REPUBLIKA.CO.ID, Psikolog Anak, Vera Itabiliana Hadiwidjojo, Psi mengatakan selain disiplin, kelekatan ibu dan anak, nilai positif dari pola asuh di Jepang adalah kemandirian. Anak sedini mungkin dibiasakan melakukan aktivitas bantu diri, semua aktivitas yang menyangkut dirinya sendiri, mandiri sedini mungkin.
“Mulai dari merapikan mainan, rapikan baju, makan, sampai ke toilet training. Sudah dibiasakan sejak sedini mungkin. Sehingga bertambah usia anak sudah biasa sendiri,” jelasnya dalam acara 'Learning from the Positive of Japanese Parenting', di Aeon Mall, BSD City, kemarin.
Sedini mungkin itu kapan? Menuru Vera, dari sebelum lahir, anak di dalam kandungan sudah merasakan pola-polanya. "Oh. mama lagi makan, lagi tidur dan lainnya.
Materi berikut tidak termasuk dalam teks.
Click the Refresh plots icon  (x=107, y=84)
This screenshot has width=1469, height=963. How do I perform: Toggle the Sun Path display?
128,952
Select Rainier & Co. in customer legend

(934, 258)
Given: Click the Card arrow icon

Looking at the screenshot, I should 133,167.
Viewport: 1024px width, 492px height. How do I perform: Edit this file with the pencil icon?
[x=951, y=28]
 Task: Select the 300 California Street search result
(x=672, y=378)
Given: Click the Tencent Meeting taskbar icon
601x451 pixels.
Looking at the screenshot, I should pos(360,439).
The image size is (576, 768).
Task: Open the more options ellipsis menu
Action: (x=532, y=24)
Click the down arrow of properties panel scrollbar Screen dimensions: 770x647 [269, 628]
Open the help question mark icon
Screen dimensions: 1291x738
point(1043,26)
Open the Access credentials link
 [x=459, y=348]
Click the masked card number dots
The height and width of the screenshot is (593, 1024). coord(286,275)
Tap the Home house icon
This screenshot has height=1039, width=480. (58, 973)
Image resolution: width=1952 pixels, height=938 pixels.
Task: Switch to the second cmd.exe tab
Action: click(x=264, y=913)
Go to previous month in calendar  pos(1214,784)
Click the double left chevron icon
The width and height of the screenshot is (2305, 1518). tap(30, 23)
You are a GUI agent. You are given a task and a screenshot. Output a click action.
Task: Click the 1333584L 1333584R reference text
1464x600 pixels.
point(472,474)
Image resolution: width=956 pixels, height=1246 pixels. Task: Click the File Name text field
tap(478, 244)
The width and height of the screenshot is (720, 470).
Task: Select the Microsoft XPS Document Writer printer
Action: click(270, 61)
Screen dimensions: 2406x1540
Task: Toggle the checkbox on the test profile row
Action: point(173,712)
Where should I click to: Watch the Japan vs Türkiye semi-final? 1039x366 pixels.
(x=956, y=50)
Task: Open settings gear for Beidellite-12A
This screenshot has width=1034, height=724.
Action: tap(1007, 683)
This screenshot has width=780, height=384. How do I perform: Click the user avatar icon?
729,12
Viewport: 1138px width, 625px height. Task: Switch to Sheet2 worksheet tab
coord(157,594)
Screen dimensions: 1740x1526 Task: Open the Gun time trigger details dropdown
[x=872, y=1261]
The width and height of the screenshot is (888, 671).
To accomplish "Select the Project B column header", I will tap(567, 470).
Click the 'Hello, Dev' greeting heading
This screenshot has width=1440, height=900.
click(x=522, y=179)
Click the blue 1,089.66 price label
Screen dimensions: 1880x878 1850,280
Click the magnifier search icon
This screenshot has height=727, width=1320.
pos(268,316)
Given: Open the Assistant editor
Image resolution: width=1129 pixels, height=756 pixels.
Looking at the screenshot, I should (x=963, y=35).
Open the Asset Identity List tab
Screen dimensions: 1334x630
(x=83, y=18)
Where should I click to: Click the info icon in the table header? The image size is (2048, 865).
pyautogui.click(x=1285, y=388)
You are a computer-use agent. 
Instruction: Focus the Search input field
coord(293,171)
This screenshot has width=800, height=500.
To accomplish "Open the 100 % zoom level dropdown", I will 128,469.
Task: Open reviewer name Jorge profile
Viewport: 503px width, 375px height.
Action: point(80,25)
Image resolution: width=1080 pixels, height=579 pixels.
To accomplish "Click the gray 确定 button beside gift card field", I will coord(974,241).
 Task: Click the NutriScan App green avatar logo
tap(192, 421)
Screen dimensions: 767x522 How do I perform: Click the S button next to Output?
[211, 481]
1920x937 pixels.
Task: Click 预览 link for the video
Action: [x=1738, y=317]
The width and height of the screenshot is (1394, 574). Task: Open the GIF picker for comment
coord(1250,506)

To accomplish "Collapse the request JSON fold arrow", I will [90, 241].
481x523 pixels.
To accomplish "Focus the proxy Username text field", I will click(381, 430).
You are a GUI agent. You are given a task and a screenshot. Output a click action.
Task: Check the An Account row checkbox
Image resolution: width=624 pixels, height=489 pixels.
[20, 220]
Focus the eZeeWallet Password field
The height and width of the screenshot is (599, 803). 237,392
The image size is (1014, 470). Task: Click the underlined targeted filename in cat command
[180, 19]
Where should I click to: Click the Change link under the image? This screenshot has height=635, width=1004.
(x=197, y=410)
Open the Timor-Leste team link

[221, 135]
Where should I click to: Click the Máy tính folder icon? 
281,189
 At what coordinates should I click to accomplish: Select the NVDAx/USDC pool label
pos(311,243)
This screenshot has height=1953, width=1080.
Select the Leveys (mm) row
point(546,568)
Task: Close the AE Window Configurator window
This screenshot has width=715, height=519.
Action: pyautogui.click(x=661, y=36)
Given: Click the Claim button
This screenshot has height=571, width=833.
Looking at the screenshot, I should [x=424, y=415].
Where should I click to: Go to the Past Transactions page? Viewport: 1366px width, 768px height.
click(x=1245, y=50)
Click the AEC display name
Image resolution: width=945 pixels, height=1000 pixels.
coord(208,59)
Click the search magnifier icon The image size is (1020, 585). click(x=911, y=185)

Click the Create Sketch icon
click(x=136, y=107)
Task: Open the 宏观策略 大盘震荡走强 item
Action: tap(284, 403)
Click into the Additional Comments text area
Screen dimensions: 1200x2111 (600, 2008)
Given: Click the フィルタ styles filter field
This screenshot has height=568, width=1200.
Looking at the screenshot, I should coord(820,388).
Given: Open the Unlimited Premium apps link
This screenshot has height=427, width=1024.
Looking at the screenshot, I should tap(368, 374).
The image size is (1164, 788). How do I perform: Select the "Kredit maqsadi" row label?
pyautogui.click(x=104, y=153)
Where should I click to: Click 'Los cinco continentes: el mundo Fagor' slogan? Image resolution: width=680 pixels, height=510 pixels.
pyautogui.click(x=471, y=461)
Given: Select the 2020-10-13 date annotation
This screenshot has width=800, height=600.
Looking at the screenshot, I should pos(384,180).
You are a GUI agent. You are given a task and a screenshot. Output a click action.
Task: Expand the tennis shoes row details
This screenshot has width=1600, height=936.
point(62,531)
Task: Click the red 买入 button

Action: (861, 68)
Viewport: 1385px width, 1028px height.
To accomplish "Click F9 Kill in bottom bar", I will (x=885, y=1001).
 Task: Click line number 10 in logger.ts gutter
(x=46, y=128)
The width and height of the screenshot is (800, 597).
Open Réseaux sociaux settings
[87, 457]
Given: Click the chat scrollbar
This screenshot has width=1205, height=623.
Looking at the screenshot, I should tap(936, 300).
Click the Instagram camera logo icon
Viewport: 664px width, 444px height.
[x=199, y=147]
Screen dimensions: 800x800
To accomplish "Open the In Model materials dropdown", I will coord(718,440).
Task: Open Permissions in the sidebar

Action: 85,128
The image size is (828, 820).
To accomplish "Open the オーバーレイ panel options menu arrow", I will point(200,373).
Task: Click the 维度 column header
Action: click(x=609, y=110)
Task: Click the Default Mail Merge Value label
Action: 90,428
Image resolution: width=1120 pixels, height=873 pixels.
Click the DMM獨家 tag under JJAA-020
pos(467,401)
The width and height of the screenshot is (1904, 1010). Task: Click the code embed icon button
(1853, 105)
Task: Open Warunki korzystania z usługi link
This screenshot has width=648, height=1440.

Dia sudah tahu kapan waktu makan, tidur dan lainnya."
Tapi begitu anak lahir, lanjut Vera, tidak bisa saklek jam segini harus tidur, jam segini harus makan, tidak. Tetap ikuti ritmenya si anak. “Karena jika ingin menerapkan pola asuh pada anak harus tetap menyenangkan membawakannya,” ucapnya.
(baca: Ini Alasan Anak tak Boleh Sundul Bola dengan Kepala)
Vera mengakui mengembangkan kemandirian anak memang tidak mudah. Apalagi bagi anak yang berusia di bawah tiga tahun. Sebab di usia ini anak sedang dalam puncak mengembangkan kemandirian. “Ketika usia satu tahun anak mulai menyadari bahwa dirinya adalah pribadi terpisah dari mama. Aku bisa jalan sendiri, aku bisa berlari, dia sudah mulai sok tahu. Dia mulai mengembangkan ke aku-an, aku maunya begini, aku tidak mau dilarang, aku mau coba apa yang aku mau,” ungkap Vera.
Nah, di usia itu sebetulnya diperlukan kemandirian tadi. Setiap anak memiliki pembawaan untuk mampu mandiri, orang tua perlu bersabar mencari waktu yang tepat untuk mulai mengajarkan. Vera mengatakan, mengajarkan anak mandiri membutuhan kesabaran orang tua.